P&G, Unilever up China prices due to inflation

By Jason Subler and Melanie Lee, Reuters

SHANGHAI–Consumer goods giants Procter & Gamble and Unilever will both raise their prices on detergent and soap in China by up to 15 percent next month, local media reported, underscoring the challenges Beijing faces to rein in inflation. Policy makers in the world’s second-largest economy have been racing to contain consumer prices, which rose 4.9 percent in February from a year earlier, to prevent inflationary expectations from settling in and contributing to further rises in the prices of everything from broccoli to beer.

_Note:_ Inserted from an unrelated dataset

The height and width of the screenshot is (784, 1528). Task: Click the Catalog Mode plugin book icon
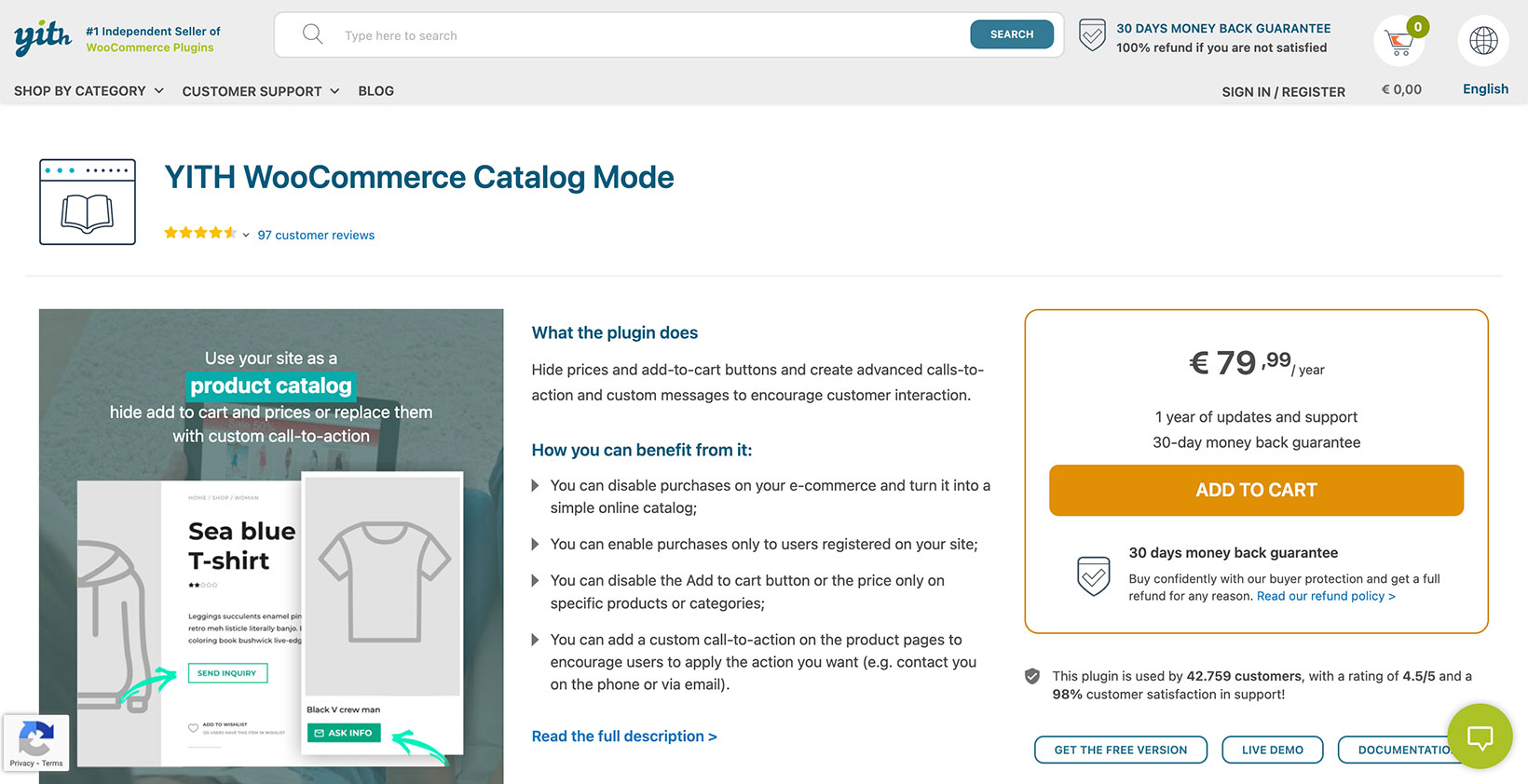coord(87,201)
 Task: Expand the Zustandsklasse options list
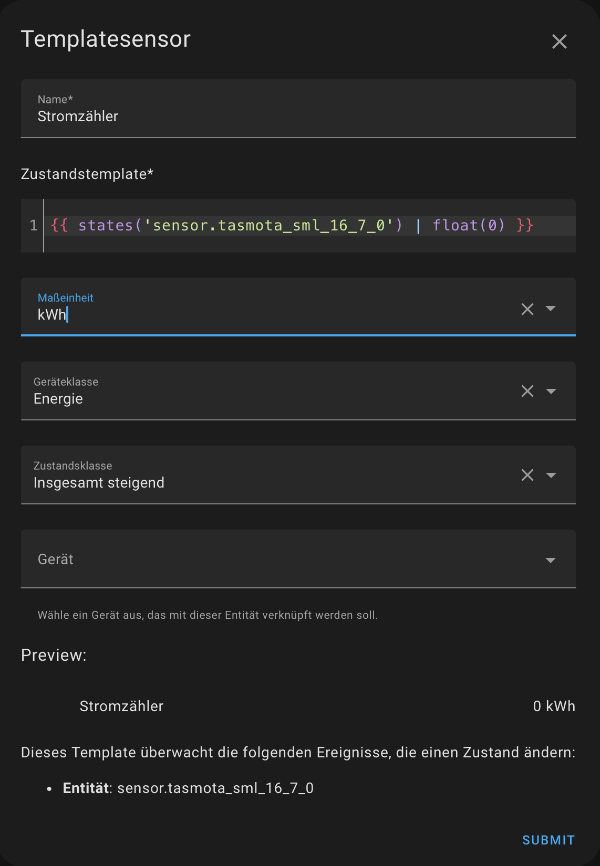[551, 475]
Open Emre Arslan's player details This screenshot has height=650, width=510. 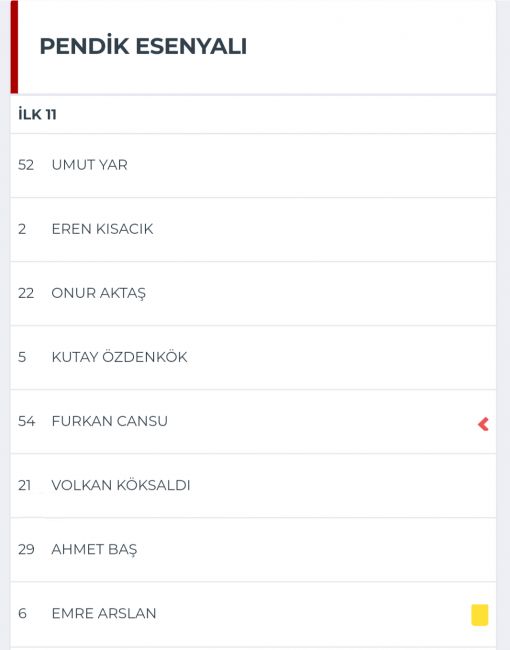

Chinese state television on Monday showed images of empty store shelves in some Chinese cities as residents raced to pick up P&G and Unilever products before the price rises went into effect, highlighting the sensitivity to prices of especially poorer Chinese people, who are hit hardest by inflation. Unilever confirmed a report on the price rises by the English-language Shanghai Daily, which had said the rises were on account of rising raw materials costs, but declined to give additional details. P&G could not be reached for comment. The two companies, which sell a variety of products including shampoo, bath lotion and toothpaste, have a significant portion of the consumer goods market in China according to past statements by executives. But economists said they did not think the price rises would have a significant impact on the government’s fight against inflation. “I’m increasingly sure that there has been a lot of monetary policy tightening, and if that’s the case, then inflation will start to come down,” said Paul Cavey, an economist at Macquarie in Hong Kong. China does not publish the makeup of its consumer price basket, but bank economists estimate the “health, medical and personal products” category, within which consumer products fall, has a weighting of about 9.5 percent. China has raised interest rates and banks’ required reserves multiple times in the past several months in an effort to tame inflation, which has stabilized at under 5 percent after hitting a peak of 5.1 percent in November. Although food is the main driver of consumer price pressures, the government wants to prevent inflation expectations from growing. There are some signs its efforts are starting to take effect.